Rassasiée au mieux étant donné la situation, je m'apprêtai à me recoucher lorsqu'il y eut de l'agitation parmis les Charr... et avant que je n'ai eu le temps de réagir, je fus encerclée. Attroupés autour de moi, trois Charrs brandissaient leurs armes dans ma direction et grograient ce que je supposais être des ordres. Ils semblaient être en désaccord. Profitant alors de leur temps d'hésitation, je me relevai, dos au rocher et face à ces adorables peluches baveuses et manifestement de mauvais poil.
_ Lorsque vous aurez décidé si l'on doit me tuer, brûler, torturer ou me manger, et ce avec un moyen précis, peut-être pourrons nous commencer ? dis-je alors sur un ton on ne peut plus provocateur qui, comme je l'espérais mit fin à leur différent. Ils semblaient s'être tous accordés au moins sur un fait : je devais mourir d abord, ensuite ils pourraient débattre de l'utilisation qu'ils feraient du corps... seulement, bien que distrayants quelques instants, je commançai déjà à me lasser de ceux-ci et il semblait bien qu'ils penssât de même à mon égard, car l'instant d'après ils fondirent tous les trois sur moi.

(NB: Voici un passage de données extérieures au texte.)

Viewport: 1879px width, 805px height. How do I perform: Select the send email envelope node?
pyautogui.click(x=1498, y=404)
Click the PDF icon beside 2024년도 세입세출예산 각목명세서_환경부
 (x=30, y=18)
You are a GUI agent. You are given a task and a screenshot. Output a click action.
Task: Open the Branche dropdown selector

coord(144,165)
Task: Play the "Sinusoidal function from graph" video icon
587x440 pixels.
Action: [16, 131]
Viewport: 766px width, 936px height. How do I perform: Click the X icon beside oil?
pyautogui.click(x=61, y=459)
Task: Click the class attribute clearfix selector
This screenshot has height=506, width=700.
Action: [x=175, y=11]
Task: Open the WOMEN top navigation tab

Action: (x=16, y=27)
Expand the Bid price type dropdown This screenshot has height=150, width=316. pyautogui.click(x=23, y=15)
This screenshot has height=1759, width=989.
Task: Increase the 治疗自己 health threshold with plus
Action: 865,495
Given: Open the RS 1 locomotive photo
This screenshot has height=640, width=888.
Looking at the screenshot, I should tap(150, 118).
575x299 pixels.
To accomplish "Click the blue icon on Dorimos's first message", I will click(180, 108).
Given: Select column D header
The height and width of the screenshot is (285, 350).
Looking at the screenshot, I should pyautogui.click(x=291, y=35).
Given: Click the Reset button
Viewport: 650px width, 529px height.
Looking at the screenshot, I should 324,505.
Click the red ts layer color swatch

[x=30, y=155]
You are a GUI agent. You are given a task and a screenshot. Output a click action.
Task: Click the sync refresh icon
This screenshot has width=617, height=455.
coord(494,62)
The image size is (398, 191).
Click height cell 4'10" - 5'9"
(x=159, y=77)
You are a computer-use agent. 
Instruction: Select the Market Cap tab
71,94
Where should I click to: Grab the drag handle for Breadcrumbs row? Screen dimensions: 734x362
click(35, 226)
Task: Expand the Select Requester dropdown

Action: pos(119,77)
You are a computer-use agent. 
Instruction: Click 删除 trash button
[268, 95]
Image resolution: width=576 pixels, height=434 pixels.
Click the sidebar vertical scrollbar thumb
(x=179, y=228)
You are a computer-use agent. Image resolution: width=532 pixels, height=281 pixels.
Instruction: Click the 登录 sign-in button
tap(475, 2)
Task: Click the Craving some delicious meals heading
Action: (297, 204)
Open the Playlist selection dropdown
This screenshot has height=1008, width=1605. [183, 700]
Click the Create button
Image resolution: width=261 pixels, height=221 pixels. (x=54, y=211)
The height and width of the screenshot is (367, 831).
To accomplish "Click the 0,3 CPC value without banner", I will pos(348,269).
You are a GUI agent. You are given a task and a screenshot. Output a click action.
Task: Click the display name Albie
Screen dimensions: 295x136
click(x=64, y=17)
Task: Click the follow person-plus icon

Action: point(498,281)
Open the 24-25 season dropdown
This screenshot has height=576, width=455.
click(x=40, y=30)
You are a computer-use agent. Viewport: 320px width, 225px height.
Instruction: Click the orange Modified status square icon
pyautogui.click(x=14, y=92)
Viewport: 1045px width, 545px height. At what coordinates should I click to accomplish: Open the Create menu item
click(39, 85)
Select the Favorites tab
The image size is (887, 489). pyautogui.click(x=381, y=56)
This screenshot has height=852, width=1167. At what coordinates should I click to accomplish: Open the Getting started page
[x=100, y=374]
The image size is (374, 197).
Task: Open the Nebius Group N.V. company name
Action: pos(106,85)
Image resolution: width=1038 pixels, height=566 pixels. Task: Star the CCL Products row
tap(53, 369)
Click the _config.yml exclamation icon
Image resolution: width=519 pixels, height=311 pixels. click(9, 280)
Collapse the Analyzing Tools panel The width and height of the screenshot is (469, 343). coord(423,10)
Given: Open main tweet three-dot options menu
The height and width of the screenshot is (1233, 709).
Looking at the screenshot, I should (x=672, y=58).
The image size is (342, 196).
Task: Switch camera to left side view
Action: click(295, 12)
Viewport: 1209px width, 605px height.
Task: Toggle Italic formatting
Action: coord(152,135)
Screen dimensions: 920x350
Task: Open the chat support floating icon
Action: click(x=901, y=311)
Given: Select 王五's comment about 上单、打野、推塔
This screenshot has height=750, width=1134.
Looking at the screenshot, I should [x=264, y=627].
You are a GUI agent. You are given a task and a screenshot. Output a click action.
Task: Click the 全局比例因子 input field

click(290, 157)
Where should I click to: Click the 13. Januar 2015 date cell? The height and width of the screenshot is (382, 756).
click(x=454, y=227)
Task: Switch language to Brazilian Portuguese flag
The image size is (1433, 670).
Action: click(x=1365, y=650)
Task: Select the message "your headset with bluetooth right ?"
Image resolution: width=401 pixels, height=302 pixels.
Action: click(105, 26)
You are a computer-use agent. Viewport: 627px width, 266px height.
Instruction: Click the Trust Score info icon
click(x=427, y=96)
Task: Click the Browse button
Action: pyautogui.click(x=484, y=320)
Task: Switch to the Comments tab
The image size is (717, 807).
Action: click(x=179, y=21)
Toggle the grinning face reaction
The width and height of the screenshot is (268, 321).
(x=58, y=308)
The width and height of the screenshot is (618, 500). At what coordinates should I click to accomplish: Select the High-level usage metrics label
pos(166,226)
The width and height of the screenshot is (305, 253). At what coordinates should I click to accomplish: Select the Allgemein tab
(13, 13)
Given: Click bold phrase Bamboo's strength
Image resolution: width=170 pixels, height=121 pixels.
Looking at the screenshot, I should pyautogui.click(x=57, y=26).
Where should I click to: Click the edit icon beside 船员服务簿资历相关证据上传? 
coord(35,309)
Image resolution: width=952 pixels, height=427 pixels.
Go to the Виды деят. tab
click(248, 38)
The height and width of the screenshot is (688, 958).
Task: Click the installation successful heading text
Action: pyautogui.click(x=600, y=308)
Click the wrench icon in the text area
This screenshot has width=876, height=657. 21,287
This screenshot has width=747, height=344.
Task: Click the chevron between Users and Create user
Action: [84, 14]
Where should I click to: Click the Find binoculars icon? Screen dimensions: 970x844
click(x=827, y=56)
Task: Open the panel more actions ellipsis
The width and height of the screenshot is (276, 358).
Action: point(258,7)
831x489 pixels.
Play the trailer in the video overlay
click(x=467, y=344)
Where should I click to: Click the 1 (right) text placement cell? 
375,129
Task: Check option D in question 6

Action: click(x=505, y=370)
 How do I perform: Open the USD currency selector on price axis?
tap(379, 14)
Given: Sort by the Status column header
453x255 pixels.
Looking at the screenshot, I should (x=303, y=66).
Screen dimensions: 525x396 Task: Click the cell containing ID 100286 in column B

Dégaînant vivement Agonie, je la fis tourner au dessus de ma tête, faisant alors retentir son chant merveilleux : les Charrs s'écroulèrent net, tordus de douleur et portèrent leur mains aux oreilles en hurlant et en se roulant au sol.
Décidant alors qu'ils n'avaient rien de l'adversaire digne , j'abregeai leurs souffrances sans cérémonie : je plantai ma lame dans la geule béante du premier avant de plonger mes mains dans le crane des deux autres et d'en broyer la totalité jusqu'à en faire rentrer les yeux dans leur orbite. Méthode quelque peu extrême certes, mais d'une redoutable efficacité assurant entre autres qu'aucun sort de soin quel qu'il soit ne puisse ramener l'ennemi en question.
Le reste des Charrs, toujours au campement semblait de plus en plus nerveux : les éclaireurs envoyés n'étaient toujours pas revenus. Prenant quelque secondes pour analyser la situation, je devinai que les éclaireurs ne m'avaient pas découverte par hasard, ce qui impliquait qu'un élément encore inconnu à ma conscience m'avait trahie... cependant, ayant été d'une grande perfection dans mon approche et d'une totale discrétion, j'en déduis que l'élément en question devait être un fait récent, et assez important... passant ma soirée en revue, je ne me souvenais que du rat que j'avais dévoré... peut être celui-ci était il l'animal de compagnie de l'un des Charrs ? Cette hypothèse me semblait absurde d'autant plus que cela aurait impliqué que ces animaux aient d'autres animaux de compagnie, mais cela constituait la seule piste que j'avais.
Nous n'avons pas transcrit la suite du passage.